Éliminer le travail des enfants > Une tâche délicate mais nécessaire

Les petits métiers exercés dans une rue piétonnière de la capitale chilienne, Santiago.

Les petits métiers exercés dans une rue piétonnière de la capitale chilienne, Santiago.

Un accord de coopération dans le domaine du travail existe entre le Canada et le Chili, similaire à celui signé avec les États-Unis et le Mexique. C’est dans ce cadre que la FTQ a participé à un séminaire sur l’élimination du travail des enfants tenu au Chili, en novembre 2001. Le séminaire regroupait des hauts fonctionnaires de l’Argentine, du Chili et du Canada, ainsi que des représentants des milieux socio-économiques, de l’OIT et de l’UNICEF.

Le Chili, un des plus grands pays d’Amérique du Sud, est une longue pointe de 4 500 km longeant le Pacifique et bordée à l’est par la Cordillère des Andes. Le tiers de ses quinze millions d’habitants sont concentrés dans la capitale, Santiago. Le directeur général de l’Organisation internationale du travail (OIT), Juan Somavia, est chilien.

Personne n’a oublié le coup d’État de 1973 qui a coûté la vie au président Salvador Allende et instauré le régime dictatorial d’Augusto Pinochet, jusqu’à l’aube des années 90. Bilan : 50 000 morts, 400 000 personnes emprisonnées et un million d’exilés. Le Québec en a d’ailleurs accueilli un bon nombre.
Sous des apparences modernes, le Chili cache encore beaucoup de pauvreté. Le Séminaire sur le travail des enfants et la problématique homme-femme dans la nouvelle économie a mis en lumière plusieurs dimensions de la pauvreté des familles, celle des femmes et des enfants. Représentant la FTQ, le conseiller syndical Jean-Pierre Néron avait participé aux travaux de l’OIT ayant mené à l’adoption de la Convention internationale 182 sur l’élimination des pires formes de travail des enfants, en 1999.

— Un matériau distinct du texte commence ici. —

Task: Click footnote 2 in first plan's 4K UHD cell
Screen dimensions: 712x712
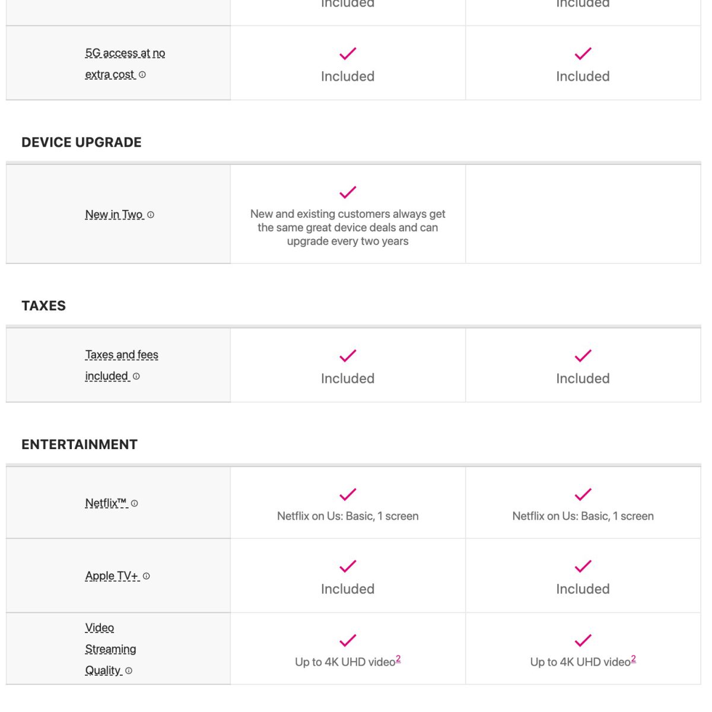Action: point(398,659)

Des suggestions québécoises
Au Chili, le confrère Néron a été invité à parler de l’expérience du Québec en matière de politiques sociales. Il a donné en exemple les garderies à 5 $, l’équité salariale et l’amélioration du régime de congés de maternité comme moyens d’améliorer les conditions de vie et de travail des femmes et, par le fait même, d’éliminer le travail des enfants.

«C’est sûr qu’il y a loin de la coupe aux lèvres. Les gens sont conscients des écarts économiques entre nos deux pays et des moyens différents dont nous disposons, constate Me Néron. Mais ils souhaitent avoir une vision de la société à atteindre. Lors de rencontres en marge du séminaire, j’ai appris que les chiliennes en âge d’être fertiles payaient des cotisations d’assurance sociale plus élevées que les hommes. Le gouvernement chilien pourrait, par exemple, faire un examen attentif de sa législation pour savoir s’il s’agit d’une exception ou si d’autres discriminations existent.»

Cette recommandation et d’autres ont d’ailleurs été transmises aux autorités canadiennes chargées de la coopération interaméricaine dans le domaine du travail. Ce genre d’implication de la FTQ reflète nos préoccupations face à la mondialisation et est en lien direct avec les inquiétudes exprimées par les membres au récent congrès de la centrale.

Un exemple argentin
La convention 182 a poussé de nombreux pays à agir, dans la limite de leurs maigres moyens. Des projets émergent partout. Par exemple, le gouvernement argentin intervient auprès de 300 familles et de leurs enfants qui travaillent à recueillir le carton et le papier dans les dépotoirs de Buenos Aires. Le programme vise à créer des petites entreprises qui excluent les enfants en bas âge (entre 1 et 5 ans) et encadrent leur travail de recyclage. C’est un type concret d’intervention qui ne bouleverse pas du tout au tout une pratique qui permet à de nombreuses familles de tirer un maigre revenu de subsistance… même s’il est bien loin de nos normes nord-américaines.

Pourquoi pas l’école à temps partiel ?1
À Kota, en Inde, 75 enfants travaillent sur les quais des gares pour nettoyer les wagons, vendre des journaux ou des boissons aux voyageurs. Vingt-cinq d’entre eux n’ont plus de famille et dorment même sur place. Ils sont analphabètes. Depuis juillet dernier, le comité des jeunes de la centrale syndicale indienne HMS a ouvert une petite école à temps partiel à leur intention. Ces enfants de dix à treize ans la fréquentent chaque jour entre 17h et 19h pour apprendre à lire et à écrire. Auparavant, ils ont dû apprendre à se laver, à manger proprement et à se conduire correctement. Toutes choses qui semblent aller de soi pour les occidentaux que nous sommes…

1. Tiré du magazine de la Confédération internationale des syndicats libres, Le Monde syndical, no 11, novembre 2001, p.23.